> **AIM OF THE EXERCISE**
Pictures do not belong in your copy. Repeat all the other data exactly.

Extracted data entries
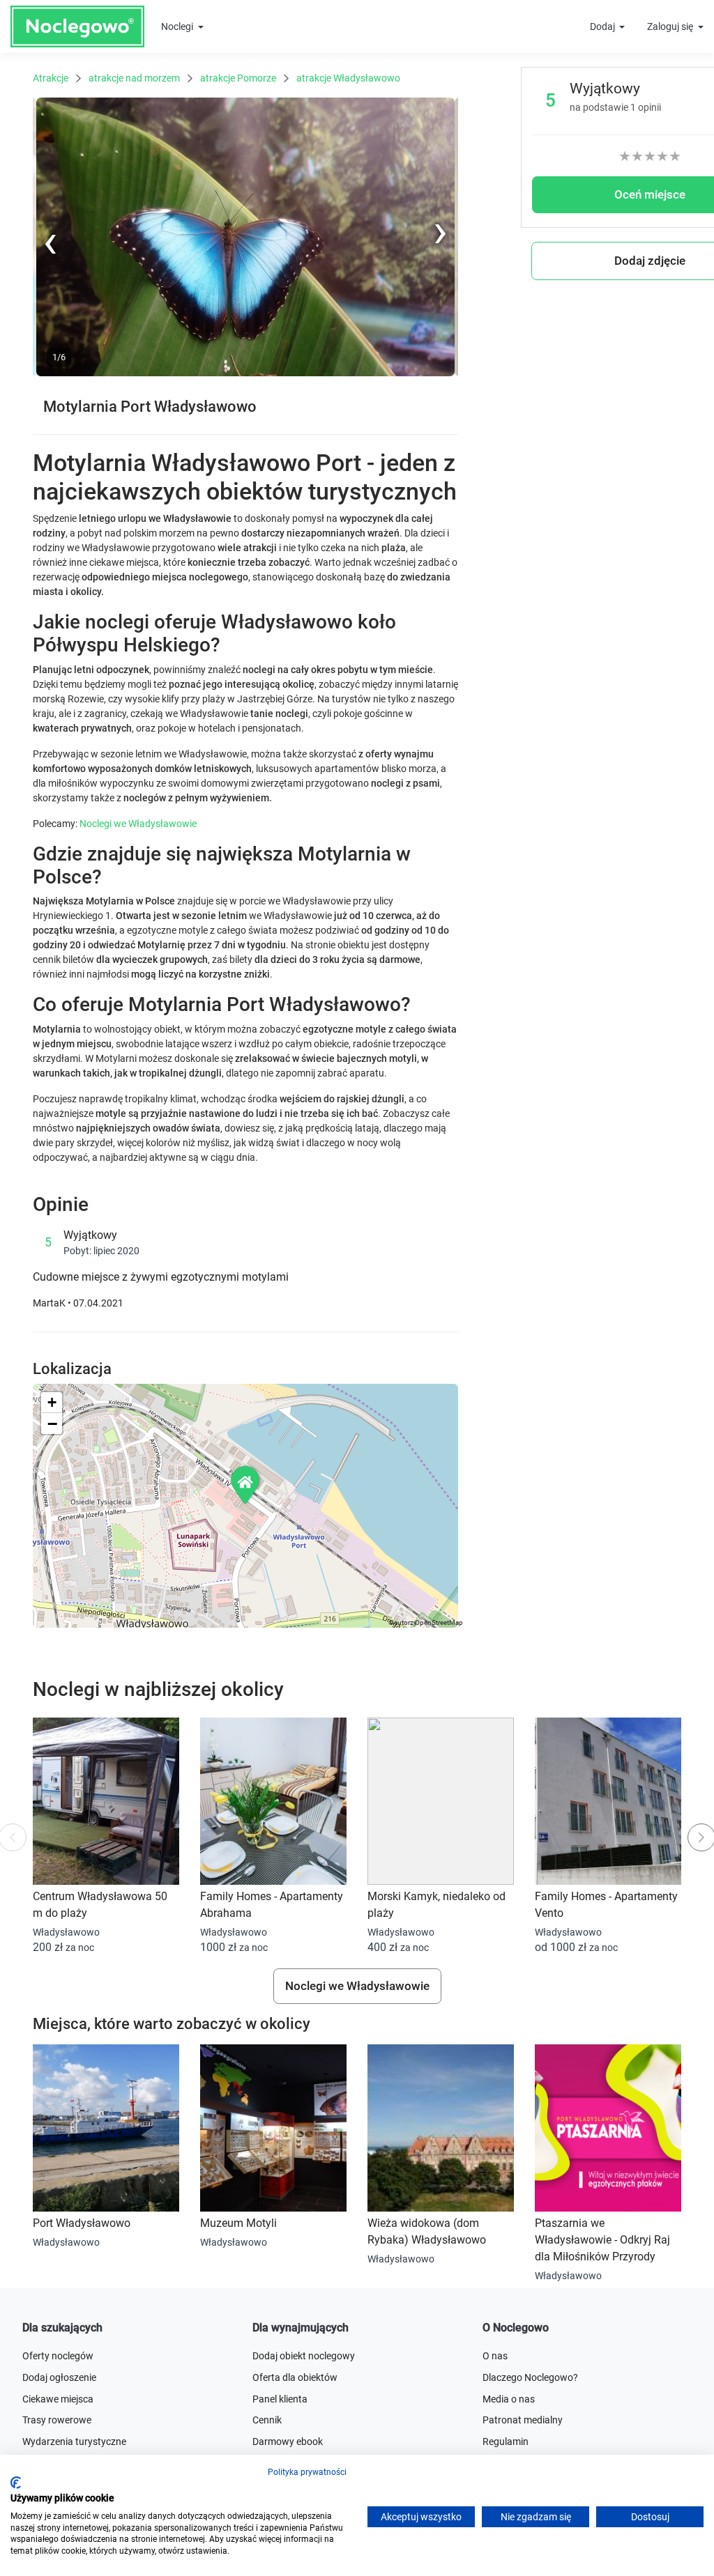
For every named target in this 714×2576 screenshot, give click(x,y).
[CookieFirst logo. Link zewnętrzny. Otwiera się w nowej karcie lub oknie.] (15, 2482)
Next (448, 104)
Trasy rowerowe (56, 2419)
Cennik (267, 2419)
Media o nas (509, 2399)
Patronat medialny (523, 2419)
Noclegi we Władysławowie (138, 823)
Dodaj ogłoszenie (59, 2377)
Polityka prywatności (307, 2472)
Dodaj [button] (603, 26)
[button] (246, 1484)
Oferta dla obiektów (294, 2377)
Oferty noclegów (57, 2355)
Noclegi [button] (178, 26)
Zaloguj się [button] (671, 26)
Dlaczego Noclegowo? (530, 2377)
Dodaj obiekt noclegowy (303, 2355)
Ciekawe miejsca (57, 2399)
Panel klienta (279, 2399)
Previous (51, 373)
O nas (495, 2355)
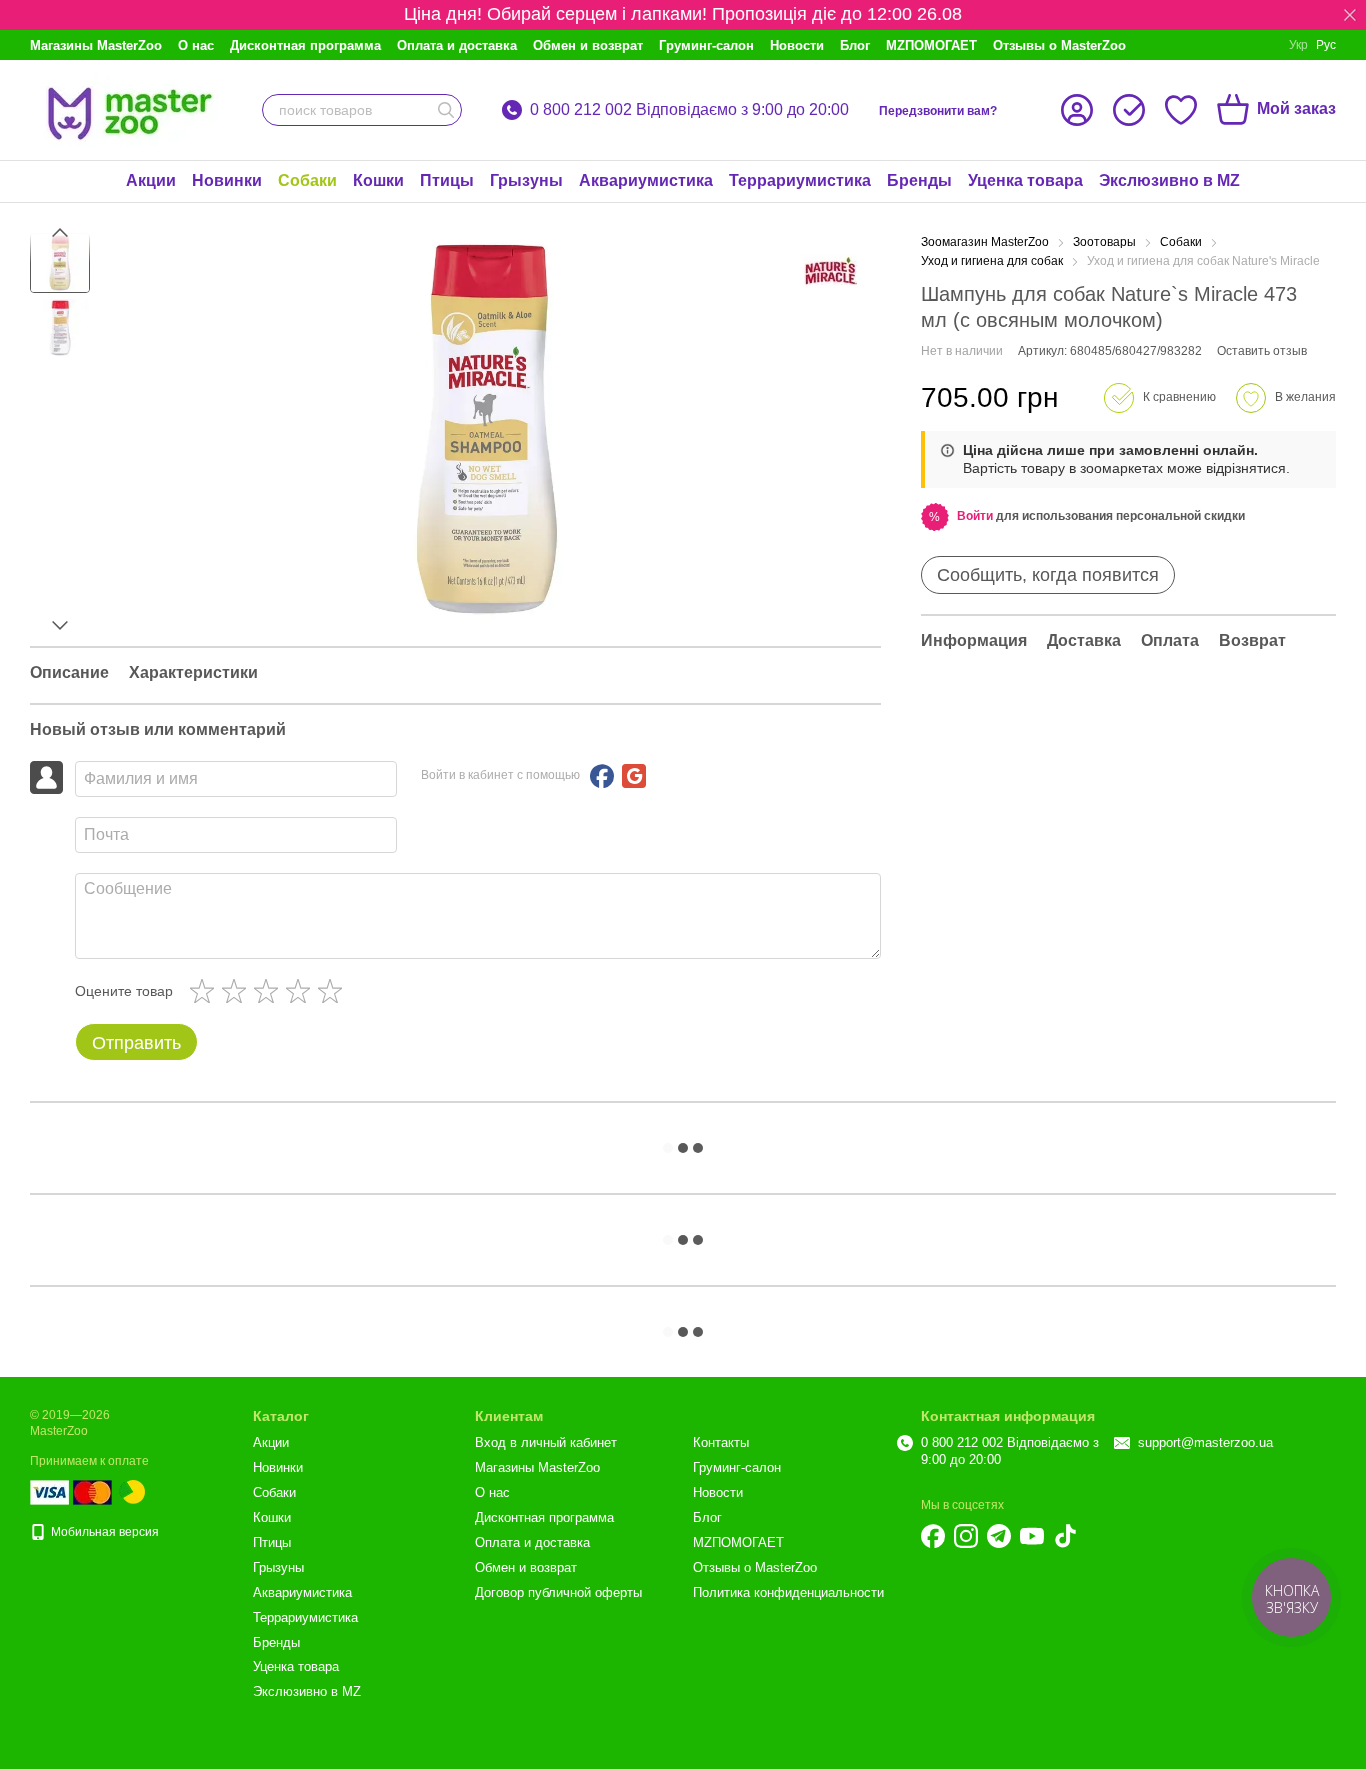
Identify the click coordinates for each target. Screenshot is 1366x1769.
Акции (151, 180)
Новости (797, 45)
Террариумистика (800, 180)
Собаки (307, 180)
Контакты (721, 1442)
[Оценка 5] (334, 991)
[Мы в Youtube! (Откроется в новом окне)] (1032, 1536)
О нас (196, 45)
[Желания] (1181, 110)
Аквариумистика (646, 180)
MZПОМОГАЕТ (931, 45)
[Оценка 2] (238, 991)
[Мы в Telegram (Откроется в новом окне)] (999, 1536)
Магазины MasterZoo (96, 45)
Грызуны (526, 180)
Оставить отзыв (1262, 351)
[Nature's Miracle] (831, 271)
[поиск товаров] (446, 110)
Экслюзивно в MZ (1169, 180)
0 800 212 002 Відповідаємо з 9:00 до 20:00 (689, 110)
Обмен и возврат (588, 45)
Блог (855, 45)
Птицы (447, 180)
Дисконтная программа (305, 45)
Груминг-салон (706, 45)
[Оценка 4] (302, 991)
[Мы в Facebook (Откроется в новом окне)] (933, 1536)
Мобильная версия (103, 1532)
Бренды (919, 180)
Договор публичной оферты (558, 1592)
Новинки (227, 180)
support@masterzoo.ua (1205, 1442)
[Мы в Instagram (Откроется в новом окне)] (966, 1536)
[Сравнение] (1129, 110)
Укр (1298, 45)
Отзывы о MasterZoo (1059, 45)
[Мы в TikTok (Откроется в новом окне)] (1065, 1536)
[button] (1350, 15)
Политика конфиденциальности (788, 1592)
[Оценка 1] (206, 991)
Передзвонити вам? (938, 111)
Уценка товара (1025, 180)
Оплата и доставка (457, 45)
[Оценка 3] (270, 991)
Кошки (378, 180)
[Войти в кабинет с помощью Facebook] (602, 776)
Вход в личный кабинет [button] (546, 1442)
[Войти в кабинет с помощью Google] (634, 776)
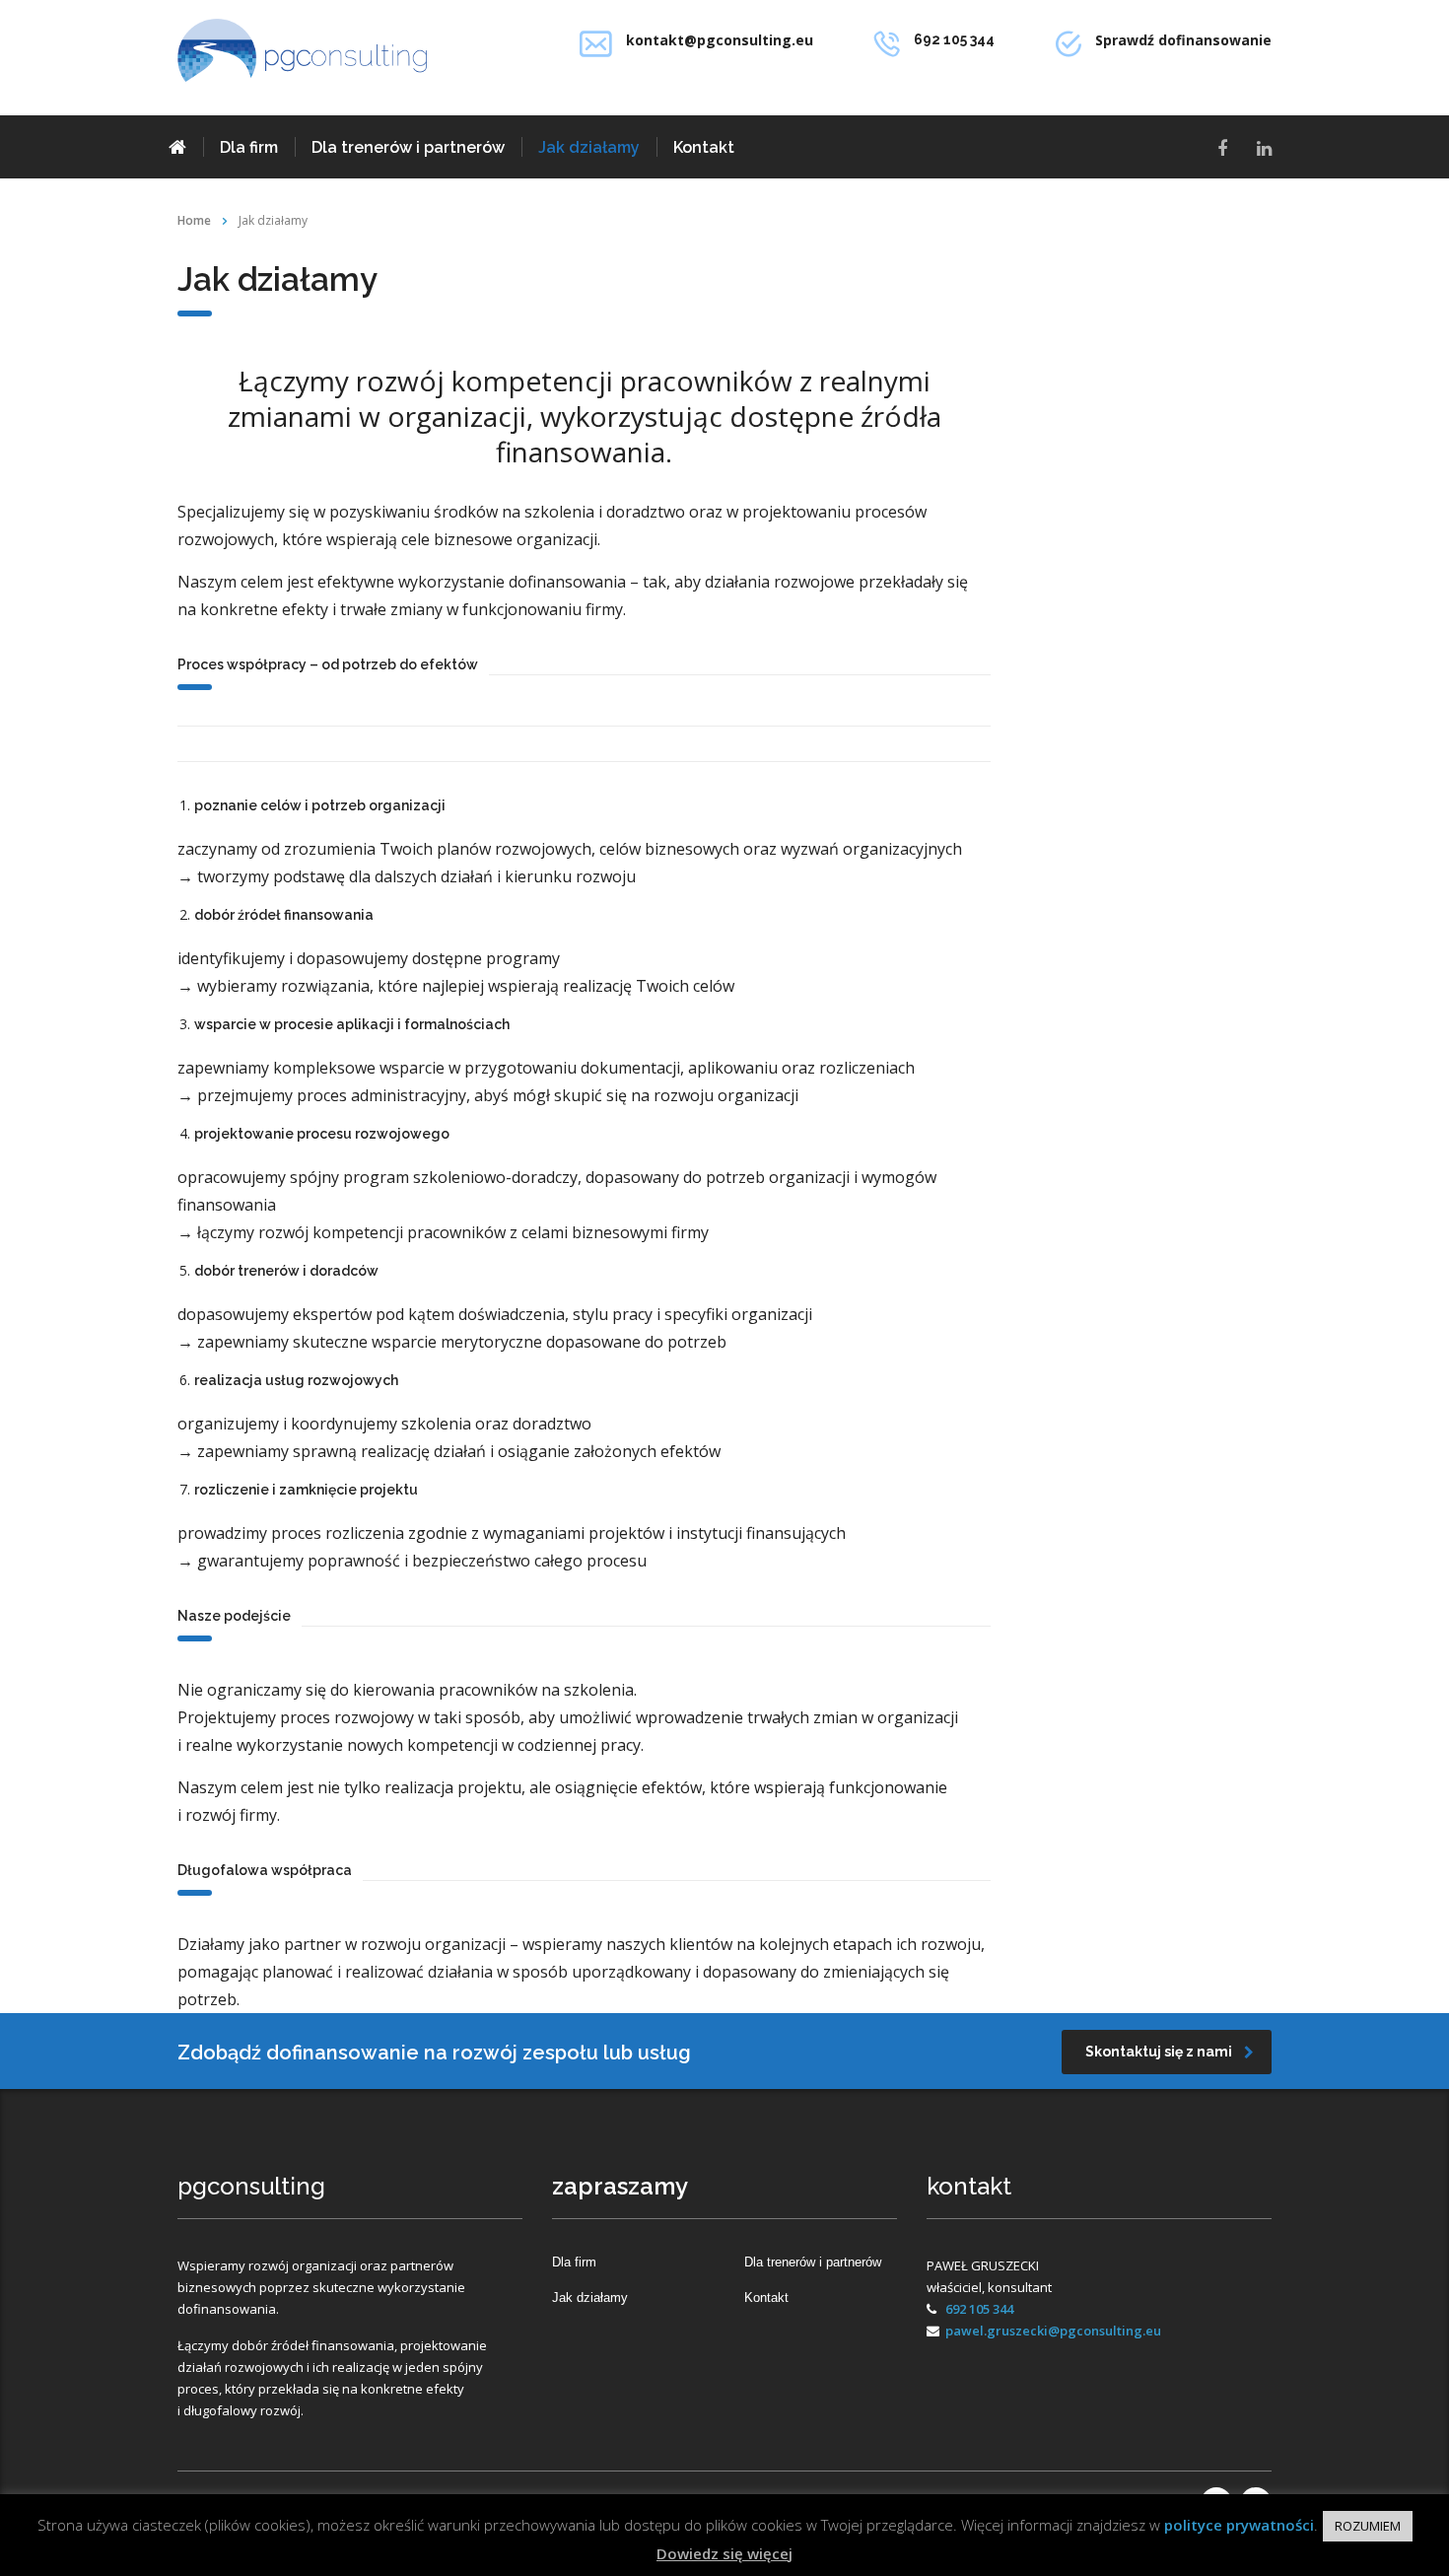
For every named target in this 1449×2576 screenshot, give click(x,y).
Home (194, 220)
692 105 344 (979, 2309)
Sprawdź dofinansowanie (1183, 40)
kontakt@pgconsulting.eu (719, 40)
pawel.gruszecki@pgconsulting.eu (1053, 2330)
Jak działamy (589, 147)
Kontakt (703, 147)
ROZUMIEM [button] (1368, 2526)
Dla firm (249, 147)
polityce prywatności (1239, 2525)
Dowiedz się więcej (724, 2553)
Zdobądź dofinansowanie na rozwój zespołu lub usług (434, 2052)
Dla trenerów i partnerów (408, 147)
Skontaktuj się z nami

> **PROBLEM SOLUTION**
For every named target in this 714×2576 screenshot, give click(x,y).
[CookieFirst logo. Link zewnętrzny. Otwiera się w nowej karcie lub oknie.] (15, 2482)
Next (448, 104)
Trasy rowerowe (56, 2419)
Cennik (267, 2419)
Media o nas (509, 2399)
Patronat medialny (523, 2419)
Noclegi we Władysławowie (138, 823)
Dodaj ogłoszenie (59, 2377)
Polityka prywatności (307, 2472)
Dodaj [button] (603, 26)
[button] (246, 1484)
Oferta dla obiektów (294, 2377)
Oferty noclegów (57, 2355)
Noclegi [button] (178, 26)
Zaloguj się [button] (671, 26)
Dlaczego Noclegowo? (530, 2377)
Dodaj obiekt noclegowy (303, 2355)
Ciekawe miejsca (57, 2399)
Panel klienta (279, 2399)
Previous (51, 373)
O nas (495, 2355)
Identify the click coordinates for each target. Screenshot is 1366x1769.
Акции (151, 180)
Новости (797, 45)
Террариумистика (800, 180)
Собаки (307, 180)
Контакты (721, 1442)
[Оценка 5] (334, 991)
[Мы в Youtube! (Откроется в новом окне)] (1032, 1536)
О нас (196, 45)
[Желания] (1181, 110)
Аквариумистика (646, 180)
MZПОМОГАЕТ (931, 45)
[Оценка 2] (238, 991)
[Мы в Telegram (Откроется в новом окне)] (999, 1536)
Магазины MasterZoo (96, 45)
Грызуны (526, 180)
Оставить отзыв (1262, 351)
[Nature's Miracle] (831, 271)
[поиск товаров] (446, 110)
Экслюзивно в MZ (1169, 180)
0 800 212 002 Відповідаємо з 9:00 до 20:00 (689, 110)
Обмен и возврат (588, 45)
Блог (855, 45)
Птицы (447, 180)
Дисконтная программа (305, 45)
Груминг-салон (706, 45)
[Оценка 4] (302, 991)
[Мы в Facebook (Откроется в новом окне)] (933, 1536)
Мобильная версия (103, 1532)
Бренды (919, 180)
Договор публичной оферты (558, 1592)
Новинки (227, 180)
support@masterzoo.ua (1205, 1442)
[Мы в Instagram (Откроется в новом окне)] (966, 1536)
[Сравнение] (1129, 110)
Укр (1298, 45)
Отзывы о MasterZoo (1059, 45)
[Мы в TikTok (Откроется в новом окне)] (1065, 1536)
[button] (1350, 15)
Политика конфиденциальности (788, 1592)
[Оценка 1] (206, 991)
Передзвонити вам? (938, 111)
Уценка товара (1025, 180)
Оплата и доставка (457, 45)
[Оценка 3] (270, 991)
Кошки (378, 180)
[Войти в кабинет с помощью Facebook] (602, 776)
Вход в личный кабинет [button] (546, 1442)
[Войти в кабинет с помощью Google] (634, 776)
For every named target in this 1449×2576 screenshot, give click(x,y).
Home (194, 220)
692 105 344 (979, 2309)
Sprawdź dofinansowanie (1183, 40)
kontakt@pgconsulting.eu (719, 40)
pawel.gruszecki@pgconsulting.eu (1053, 2330)
Jak działamy (589, 147)
Kontakt (703, 147)
ROZUMIEM [button] (1368, 2526)
Dla firm (249, 147)
polityce prywatności (1239, 2525)
Dowiedz się więcej (724, 2553)
Zdobądź dofinansowanie na rozwój zespołu lub usług (434, 2052)
Dla trenerów i partnerów (408, 147)
Skontaktuj się z nami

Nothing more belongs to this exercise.